Cosa implica per un automa essere consapevole di sé? Questa domanda, da sempre al centro della filosofia, trova ora una risposta tangibile nei laboratori del MIT, dove la robotica sta compiendo progressi significativi verso forme di autoconsapevolezza artificiale.
In un contesto in cui la gestione dei robot si basa su sensori dispendiosi, simulazioni elaborate e una programmazione complessa, emerge una tecnologia capace di istruire una macchina sul proprio fisico, tramite la semplice osservazione di se stessa.
Niente sensori, mappe o assistenza esterna: solo la vista. Questo è il concetto alla base dei Neural Jacobian Fields (NJF), il nuovo sistema sviluppato dal Computer Science and Artificial Intelligence Laboratory (CSAIL) del Massachusetts Institute of Technology.
Come indicato nella sezione News del MIT, NJF è una rete neurale che consente ai robot di assimilare la propria struttura e le connessioni tra movimento e controllo motorio usando unicamente una telecamera, abbandonando così l’idea tradizionale di un modello prestabilito.
Un campo jacobiano neurale è una funzione che lega ogni punto del robot ai suoi possibili spostamenti, rispondendo ai comandi in maniera adattiva.

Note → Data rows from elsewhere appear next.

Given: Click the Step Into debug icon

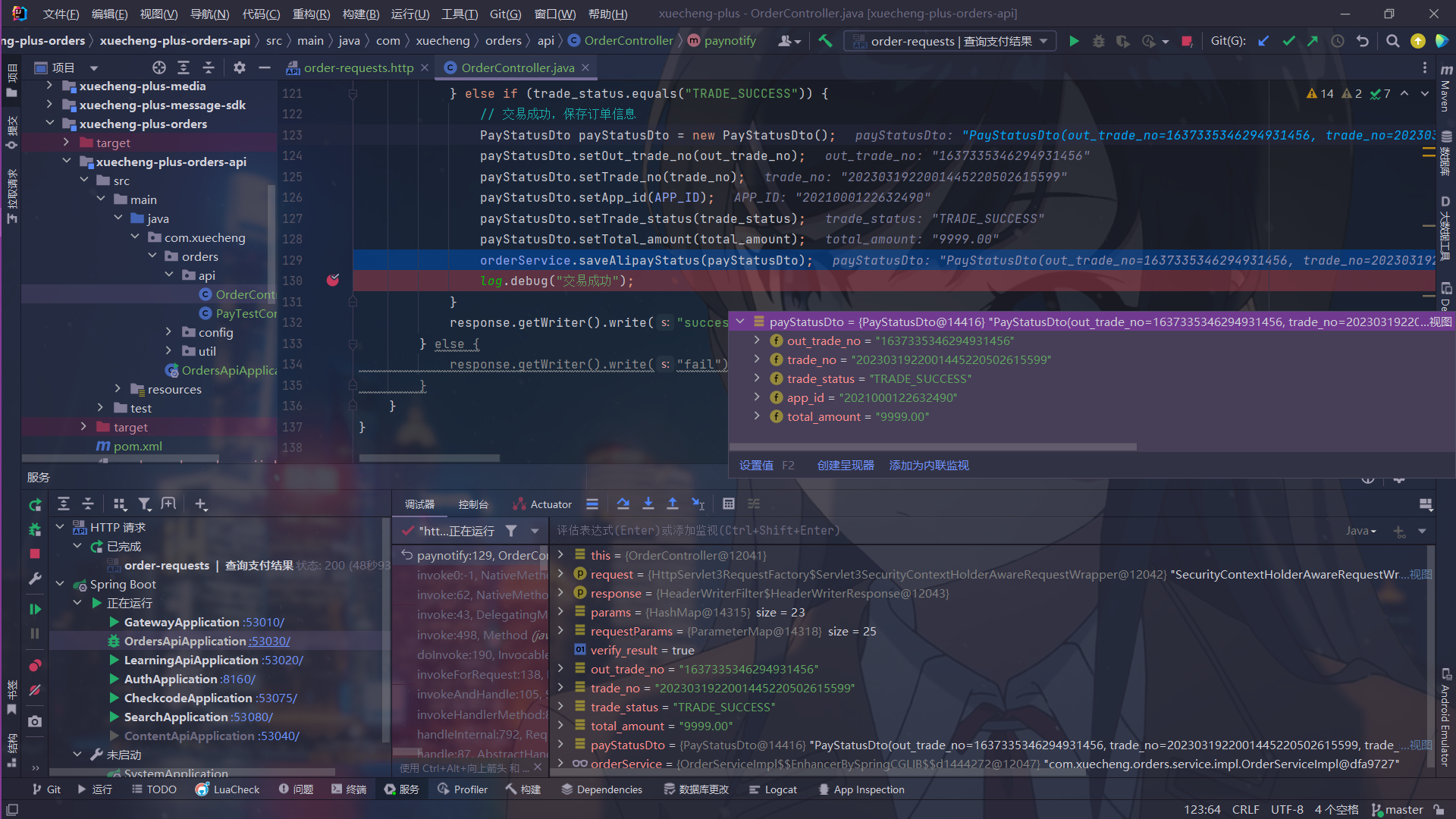Looking at the screenshot, I should coord(648,504).
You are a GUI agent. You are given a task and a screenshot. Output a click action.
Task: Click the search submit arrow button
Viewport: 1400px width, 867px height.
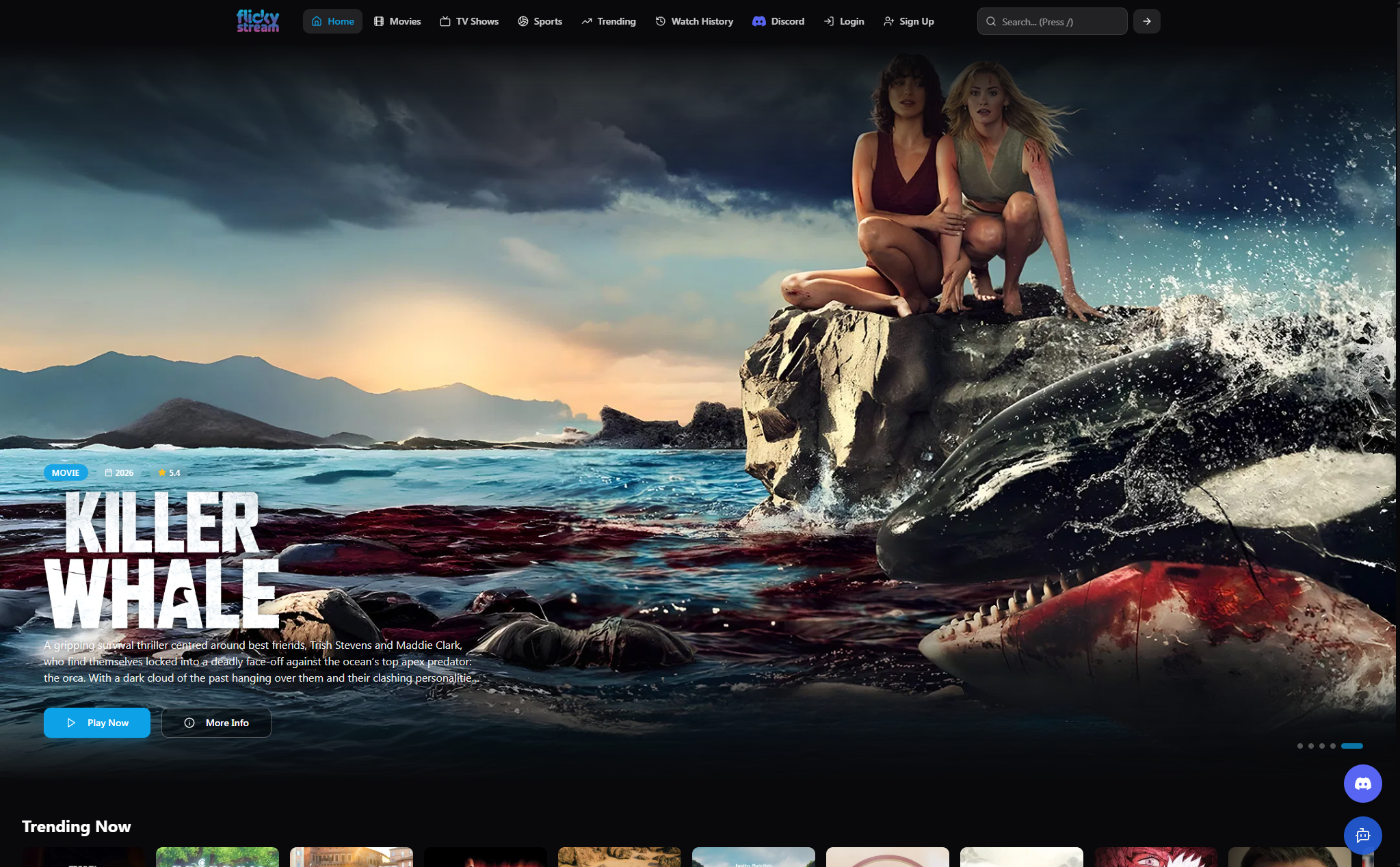1146,21
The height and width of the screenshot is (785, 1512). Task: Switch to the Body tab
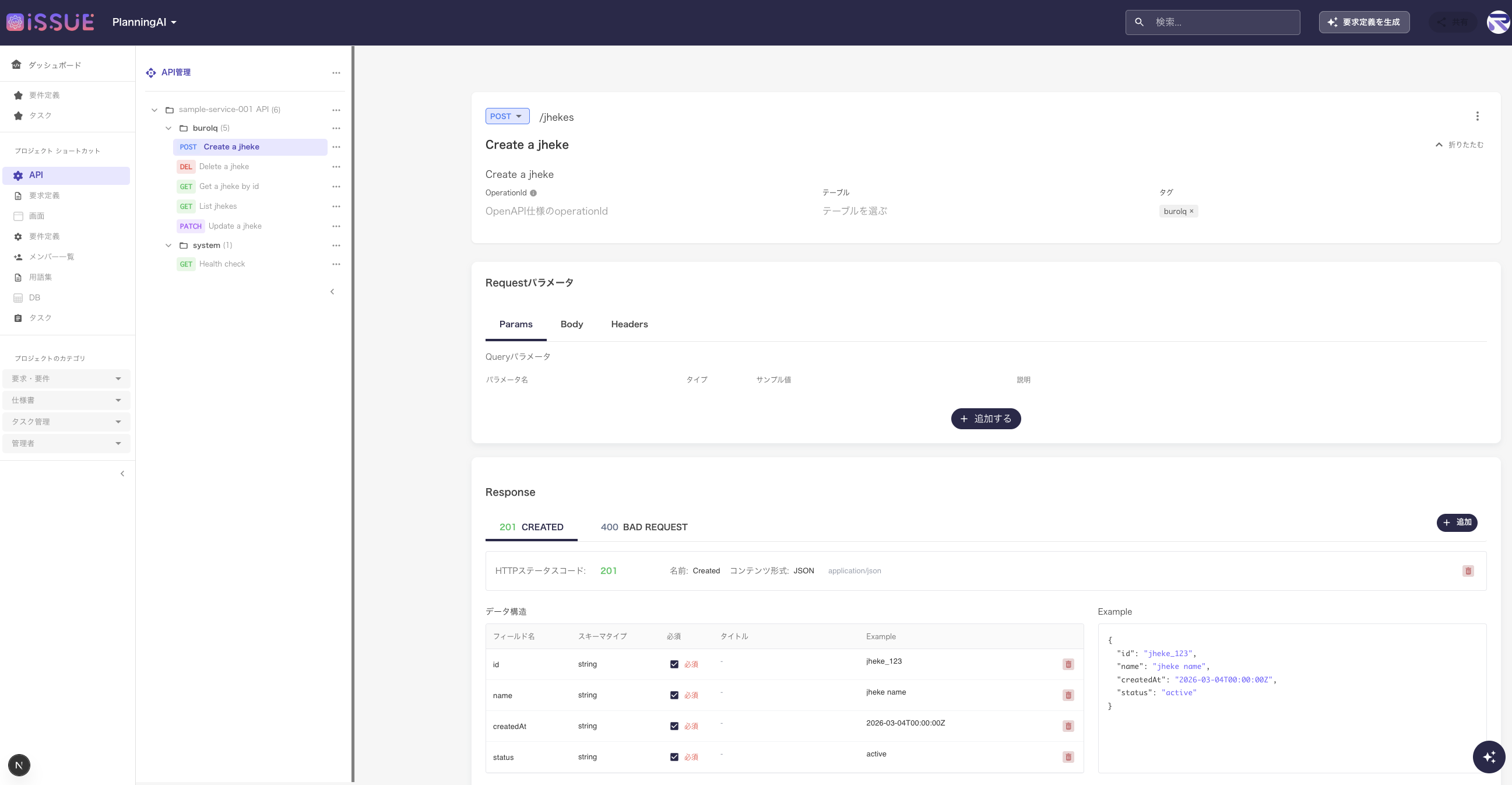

Il sistema trae ispirazione dai Neural Radiance Fields (NeRF), ampliandoli per apprendere non solo la forma del robot, ma anche come ogni sua parte si muove di risposta agli impulsi meccanici. I test hanno coinvolto vari prototipi: una mano robotica pneumatica, un braccio creato con la stampa 3D, una piattaforma rotante e una mano rigida Allegro.
In ogni scenario, NJF ha dimostrato di poter perfettamente apprendere autonomamente il funzionamento del corpo robotico e di gestirlo in tempo reale, con un controllo chiuso basato esclusivamente su input visivi. Riducendo i costi di progettazione e rendendo l’automazione più accessibile, le possibili applicazioni si estendono dall’agricoltura alla logistica, fino all’edilizia e alla robotica domestica, settori in cui l’adattabilità è cruciale. Tuttavia, il sistema presenta ancora dei limiti: ogni robot necessita di un processo di apprendimento, e NJF non integra ancora sensori tattili, limitando l’efficacia in attività basate fortemente sul contatto.
L’approccio proposto da NJF rappresenta comunque un cambiamento fondamentale: non più robot programmati, ma robot “istruiti”, che apprendono come il proprio corpo interagisce nello spazio. È una visione che supera di gran lunga i limiti dell’automazione tradizionale, orientando la robotica verso forme più intuitive, adattabili e resilienti.
Come evidenzia Sizhe Lester Li, dottorando al MIT e principale autore dello studio, “Oggi molte attività robotiche richiedono ingegneria complessa. In futuro, potremo semplicemente mostrare a un robot cosa fare e lasciarlo imparare autonomamente come realizzarlo”. È questo l’obiettivo verso cui NJF si orienta: un’autonomia che nasce dalla vista, e che promette di trasformare il modo in cui le macchine interagiscono con il mondo e con sé stesse; quasi come esseri umani, ma non del tutto.